◆ **SUPPLIED TEXT**:

_____

HOWARD SCHWARTZBERG, Bankruptcy Judge.

Beneficial Finance Co. of New York, Inc. (“Beneficial”) has filed a complaint objecting to the dischargeability of the debt owed to it by the debtor, Sue Contento, on the ground that it is nondischargeable under 11 U.S.C. § 523(a)(6) because of the debtor’s conversion of insurance proceeds paid upon the theft of an automobile pledged as collateral for Beneficial’s loan to the debtor.

FINDINGS OF FACT

1. On June 24, 1983 the debtor filed with this court her petition for relief under Chapter 13 of the Bankruptcy Code. On November 22, 1983 an order was entered converting the case for liquidation under Chapter 7 of the Code.

2. The plaintiff, Beneficial, is a creditor of the debtor as a result of a collateralized loan that was made to the debtor on July 22, 1981, evidenced by a note which she signed in the amount of $6407.42. As security for the loan, the debtor pledged her 1975 Lincoln automobile. The vehicle was insured by Government Employees Insurance Company (GEICO). Beneficial was named as a loss payee along with the debtor in the event of any loss.

3. In late November, 1981 the debtor’s 1975 Lincoln was stolen. On January 12, 1982, GEICO issued its check in the sum of $3538.00 payable to the debtor and to Beneficial.

4. On January 14, 1982, the debtor endorsed the insurance check and negotiated it without the endorsement of Beneficial. She used part of the money to rent another vehicle and the balance was used in her business.

5. Beneficial’s representative did not learn of the fact that the automobile was stolen or that an insurance check was issued to the debtor until approximately January 27, 1982, when its representative checked with the Motor Vehicle Bureau in anticipation of taking action against the collateral. At that time it was learned that GEICO was the owner. Beneficial’s representative then called GEICO and learned that GEICO had issued an insurance check to the debtor because the automobile had been stolen. Beneficial's representative then contacted the debtor who said that she had cashed the check in order to rent another vehicle and to pay for the cost of repairs made with respect to the stolen 1975 Lincoln. Beneficial’s representative advised the debtor to continue making payments on her outstanding indebtedness to Beneficial.

_____

[Stored entries]
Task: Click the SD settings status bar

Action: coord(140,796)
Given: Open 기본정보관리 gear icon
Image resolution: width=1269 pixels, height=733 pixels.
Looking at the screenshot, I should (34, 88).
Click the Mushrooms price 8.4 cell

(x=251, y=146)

_____

◆ **EXERCISE SET**:
• a. Please list every specific calendar date (month, day, and year) given in the bankruptcy opinion.
• b. Duplicate the stretch of the bankruptcy opinion from "Beneficial Finance Co." through "to the debtor.".
• c. Write the next part of the bankruptcy opinion, picking up after its final sentence.

◆ **ANSWER SET**:
• a.
- June 24, 1983
- November 22, 1983
- July 22, 1981
- January 12, 1982
- January 14, 1982
- January 27, 1982

• b.
Beneficial Finance Co. of New York, Inc. (“Beneficial”) has filed a complaint objecting to the dischargeability of the debt owed to it by the debtor, Sue Contento, on the ground that it is nondischargeable under 11 U.S.C. § 523(a)(6) because of the debtor’s conversion of insurance proceeds paid upon the theft of an automobile pledged as collateral for Beneficial’s loan to the debtor.

• c.
6. The debtor maintains that she informed Beneficial before she negotiated the check for the insurance proceeds that she needed the money in order to rent a replacement vehicle and that Beneficial’s rep: resentative agreed she could keep the proceeds as long as she continued making payments under the loan. It is questionable that the debtor informed Beneficial before she negotiated the check, since if Beneficial agreed to allow the debtor to keep the proceeds it would have also endorsed the check. However, the depositary collecting bank honored the check without requiring Beneficial’s additional endorsement, notwithstanding that the check was made payable to the debtor and Beneficial. Moreover, if Beneficial knew that the pledged automobile had been stolen and that GEICO had issued a check to the debtor for the loss, there would have been no need for Beneficial’s representative to contact the Motor Vehicle Bureau and GEICO in order to get information about the vehicle. Apparently, the debtor misunderstood Beneficial’s request for continued payments under the loan as a ratification of what she had already done, namely negotiation of the insurance check and use of the proceeds for her own purposes.

7. The debtor thereafter offered to pledge another vehicle with Beneficial as collateral for the loan, as did her husband. For various reasons Beneficial rejected the proposed pledges.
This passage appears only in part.